▸ **YOUR INSTRUCTIONS**: Leaving out the pictures, print exactly the lines from the one holding "Instruction: Click the" to the last line of the entries below, both included, and nothing more.

*** Opening of DATASET ENTRIES ***

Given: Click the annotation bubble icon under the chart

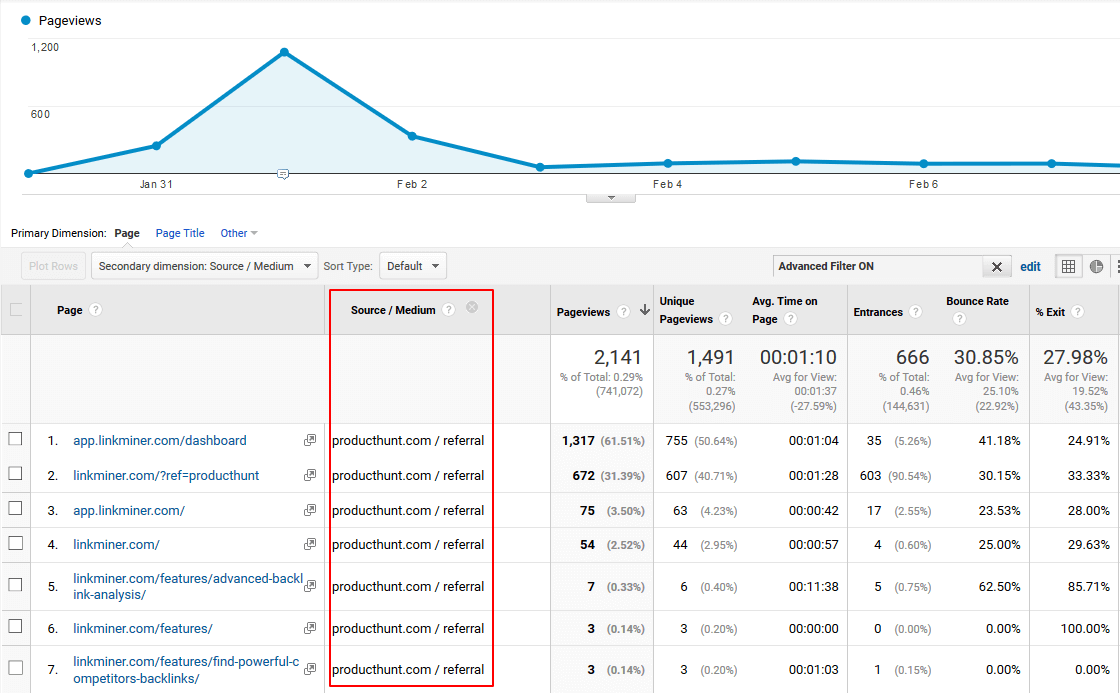Looking at the screenshot, I should tap(283, 174).
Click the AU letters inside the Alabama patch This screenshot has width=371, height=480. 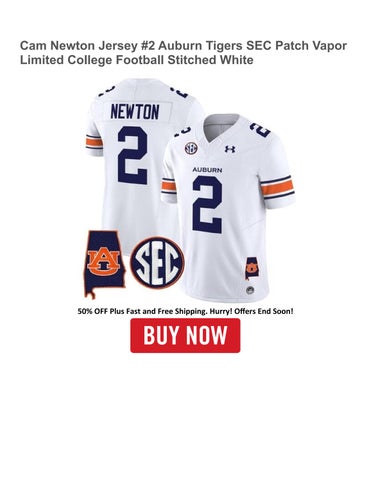point(103,260)
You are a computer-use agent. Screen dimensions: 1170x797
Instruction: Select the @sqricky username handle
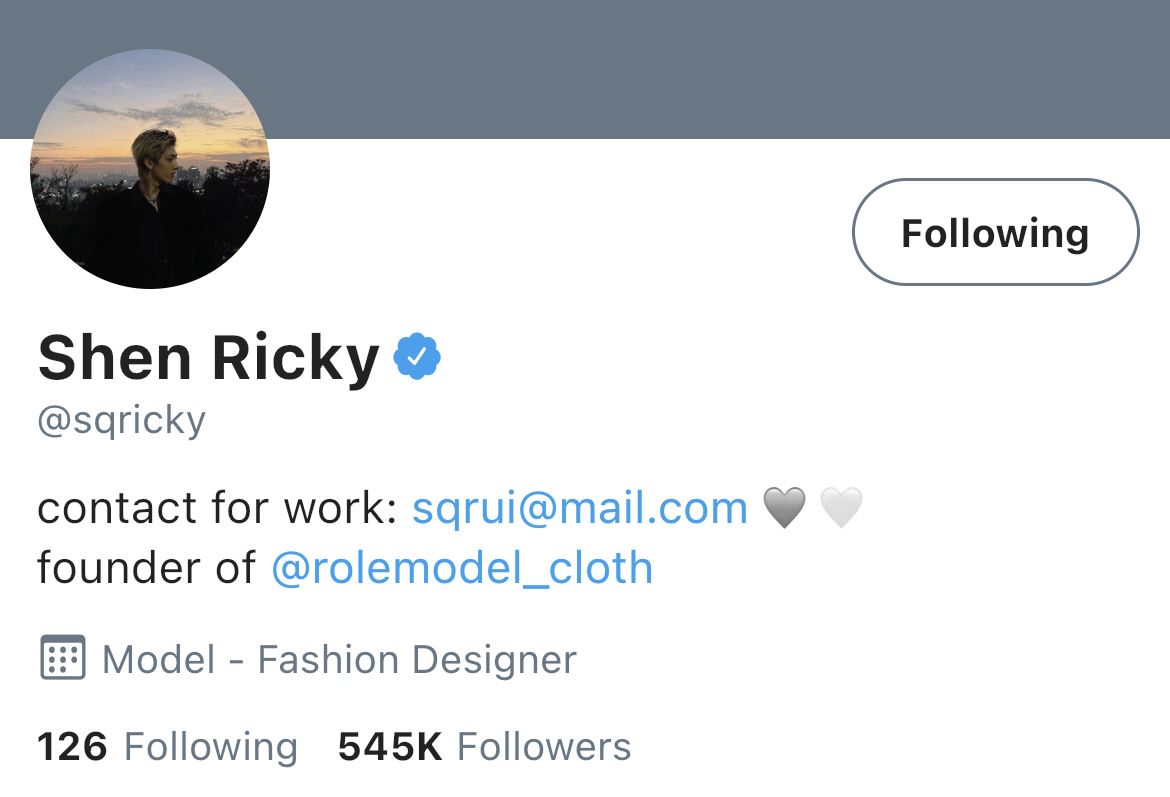pos(122,422)
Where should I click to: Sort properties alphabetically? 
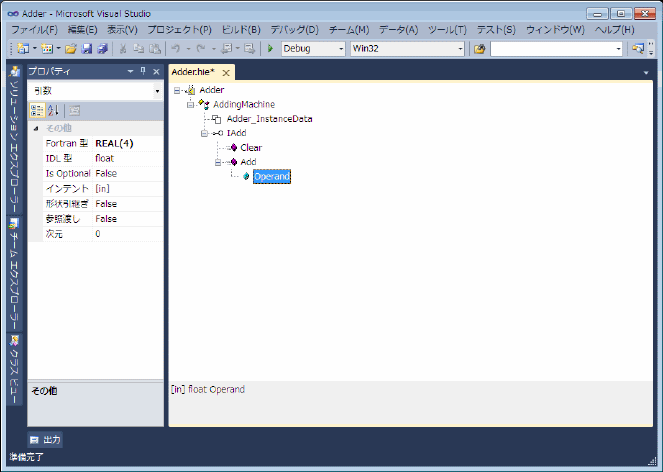point(54,110)
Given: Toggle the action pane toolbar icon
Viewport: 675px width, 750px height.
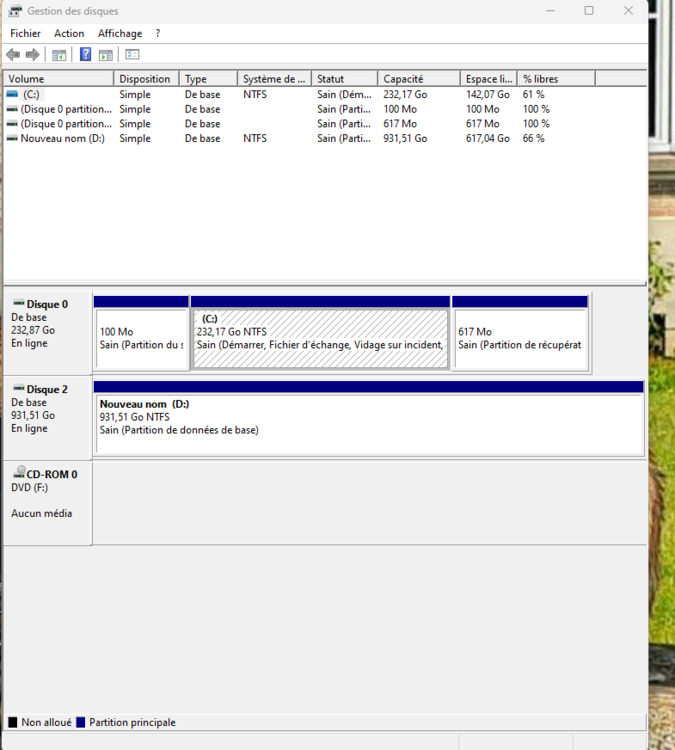Looking at the screenshot, I should [106, 54].
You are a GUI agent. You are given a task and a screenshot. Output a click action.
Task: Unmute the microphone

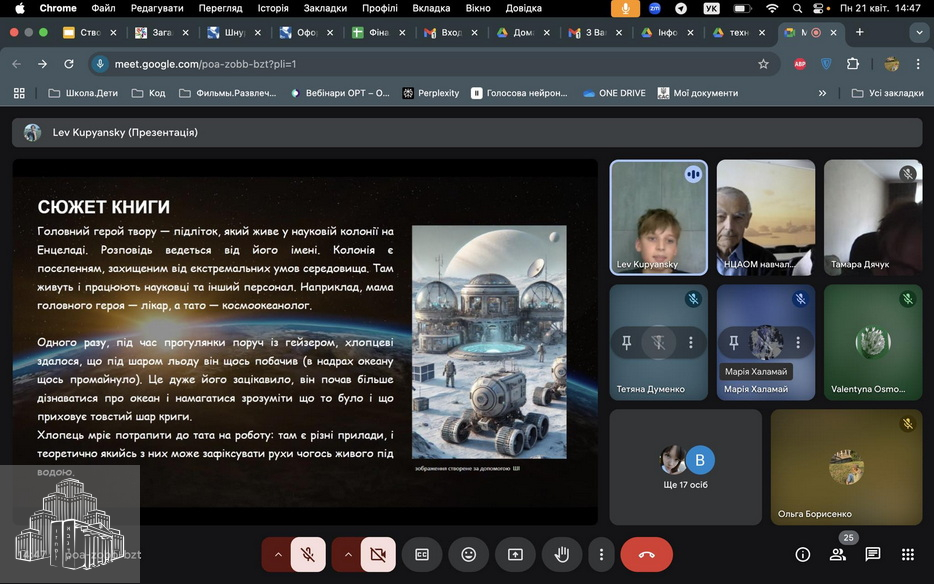click(308, 554)
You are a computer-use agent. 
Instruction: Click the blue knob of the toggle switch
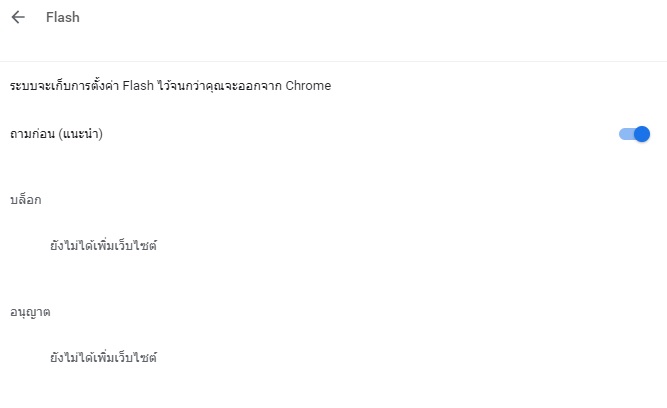coord(642,134)
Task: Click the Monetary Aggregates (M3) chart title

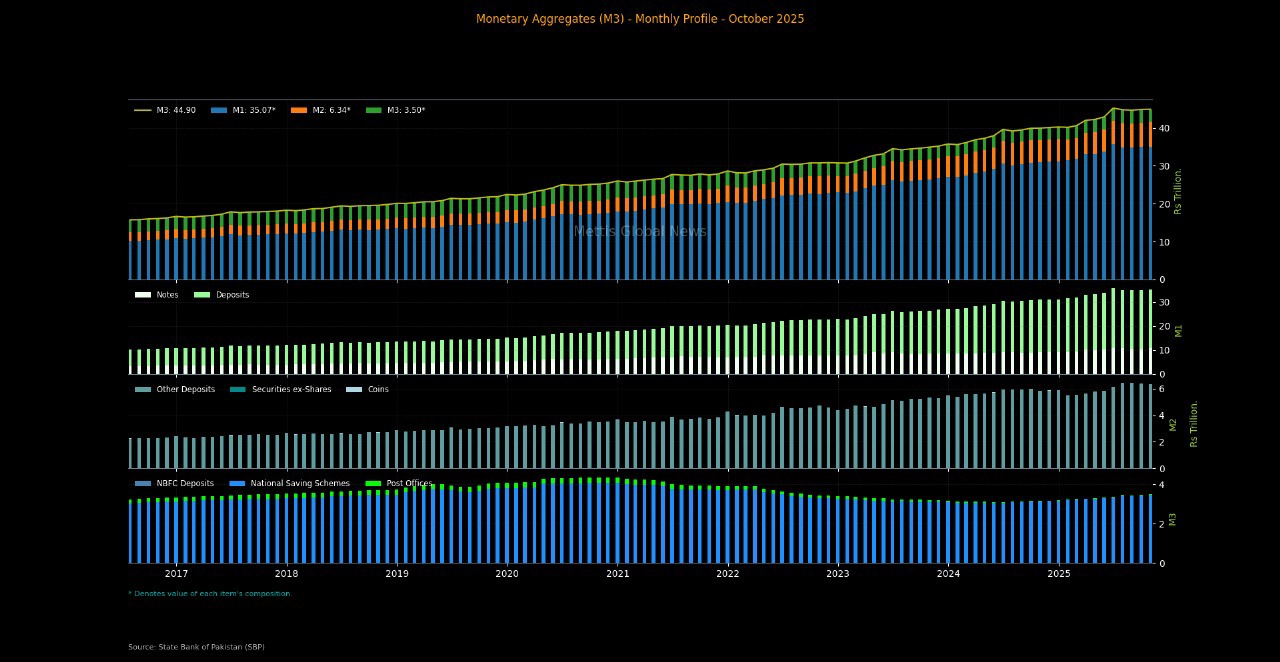Action: pos(640,19)
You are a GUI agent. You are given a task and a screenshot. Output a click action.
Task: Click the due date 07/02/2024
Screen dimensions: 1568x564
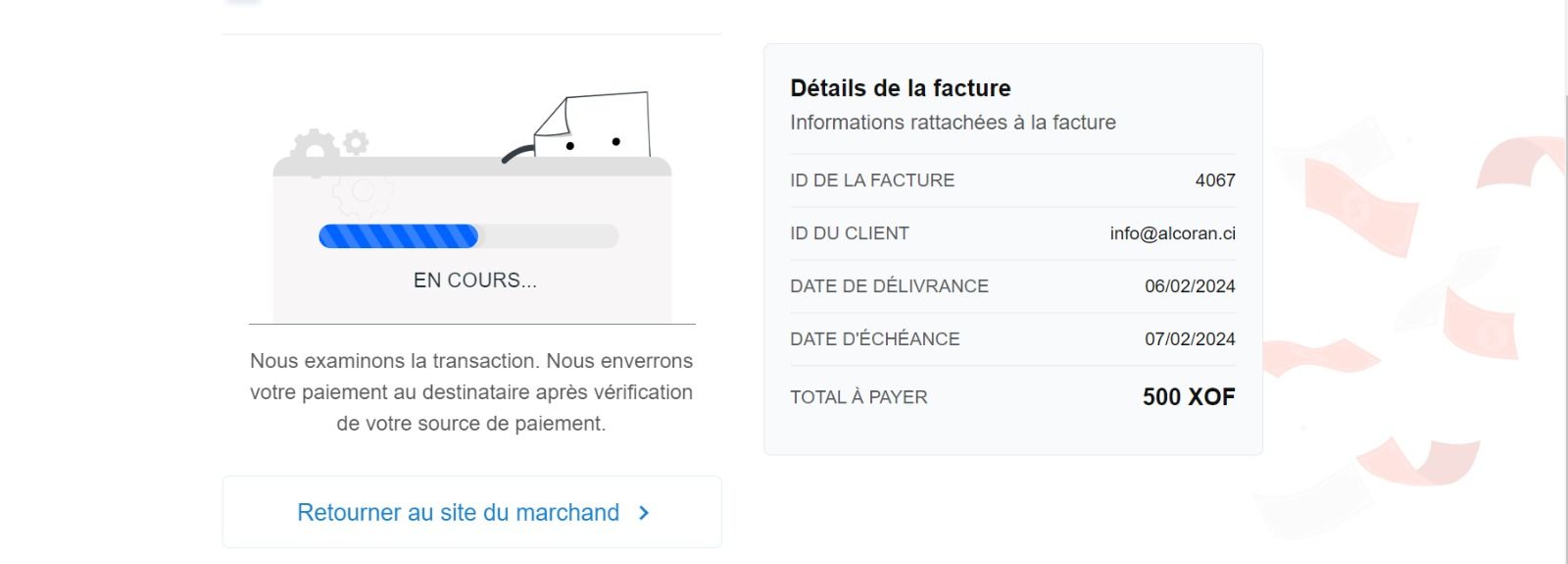[1190, 339]
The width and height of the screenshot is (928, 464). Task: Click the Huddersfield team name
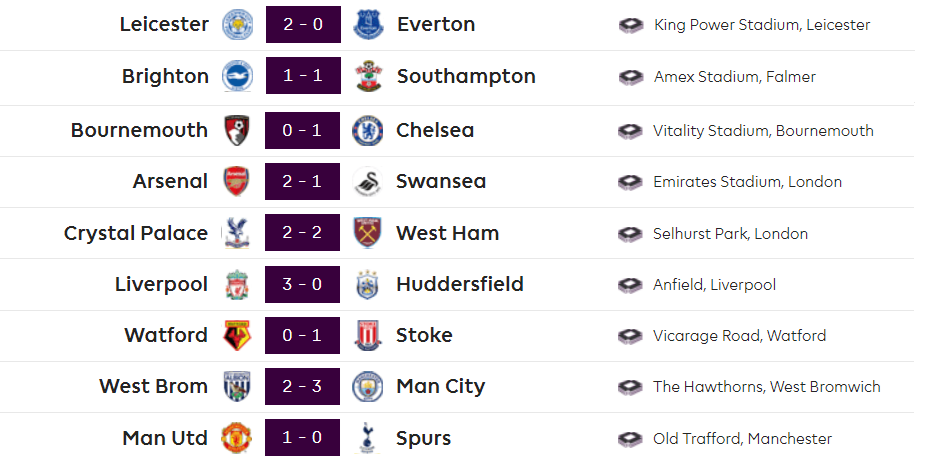[x=460, y=285]
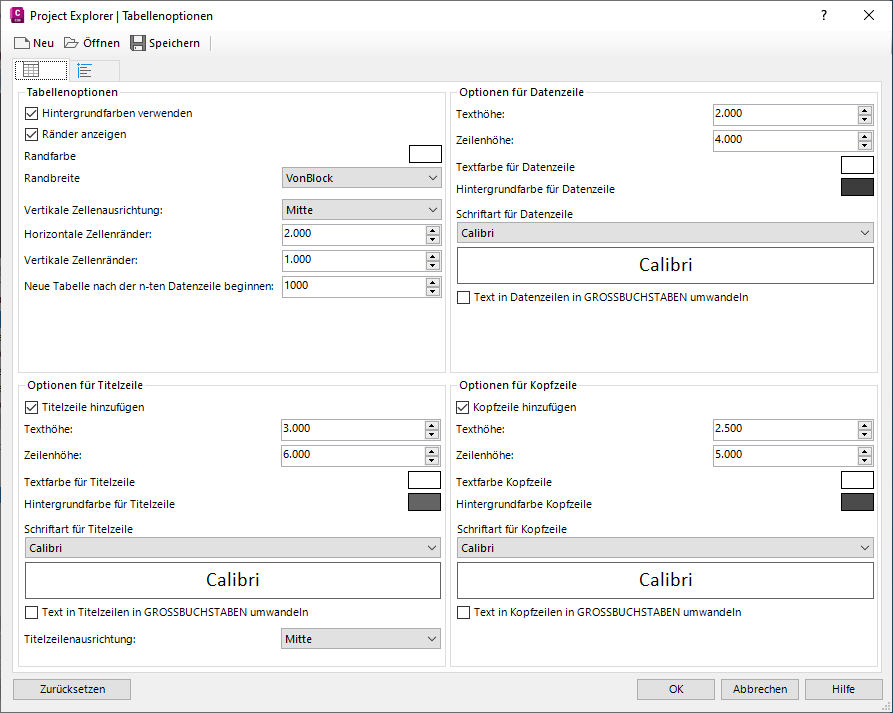The width and height of the screenshot is (893, 713).
Task: Open the Randbreite dropdown
Action: coord(361,178)
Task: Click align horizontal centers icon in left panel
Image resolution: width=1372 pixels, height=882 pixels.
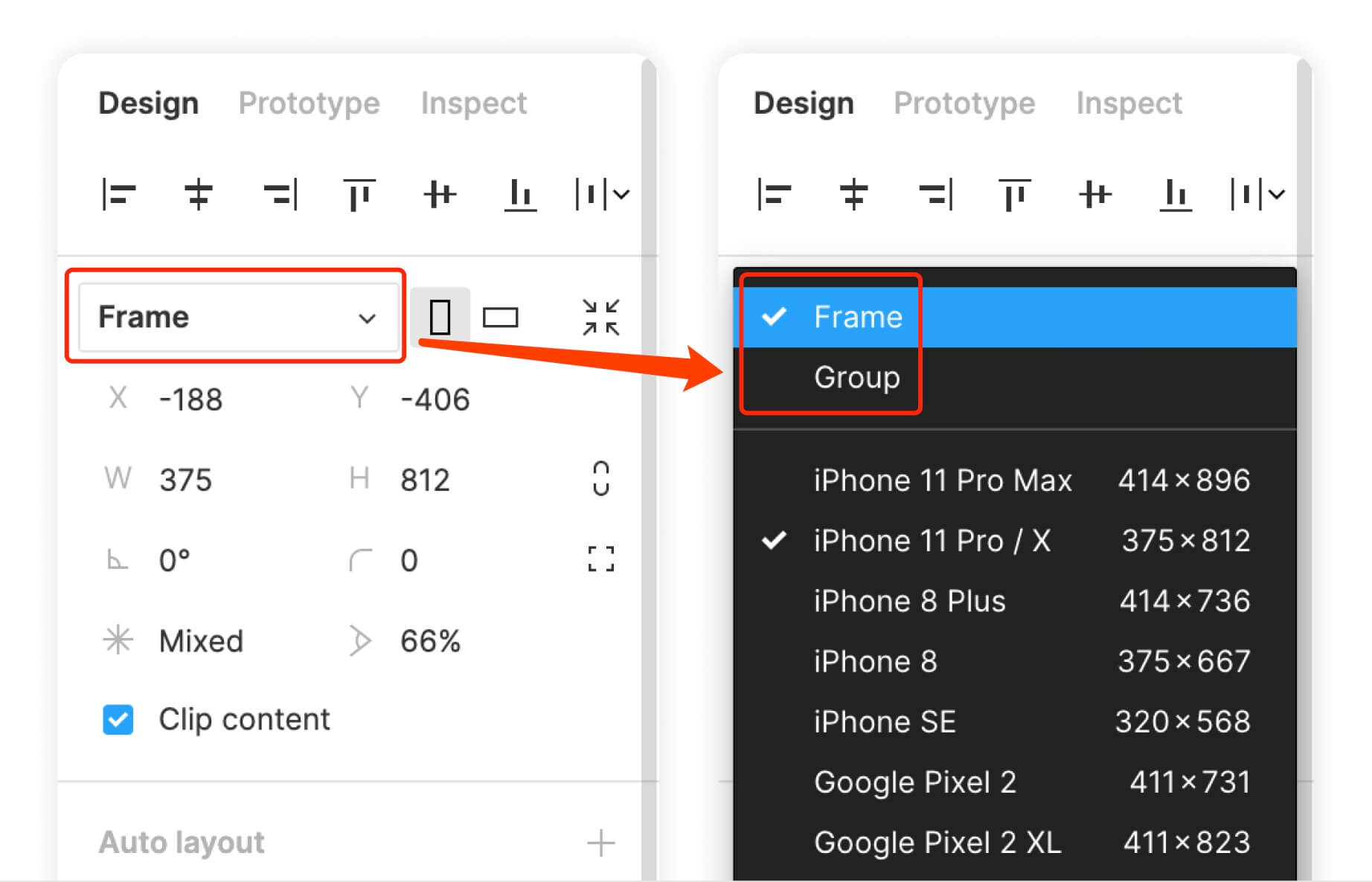Action: tap(198, 195)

*** Close of DATASET ENTRIES ***

▸ **WRITTEN ANSWER**:
Instruction: Click the blue knob of the toggle switch
coord(642,134)
Task: Click the Monetary Aggregates (M3) chart title

Action: pos(640,19)
You are a GUI agent. You are given a task and a screenshot. Output a click action.
Task: Click the due date 07/02/2024
Screen dimensions: 1568x564
[1190, 339]
The width and height of the screenshot is (928, 464). Task: Click the Huddersfield team name
[x=460, y=285]
The width and height of the screenshot is (893, 713).
Task: Open the Randbreite dropdown
Action: coord(361,178)
Task: Click align horizontal centers icon in left panel
Image resolution: width=1372 pixels, height=882 pixels.
Action: tap(198, 195)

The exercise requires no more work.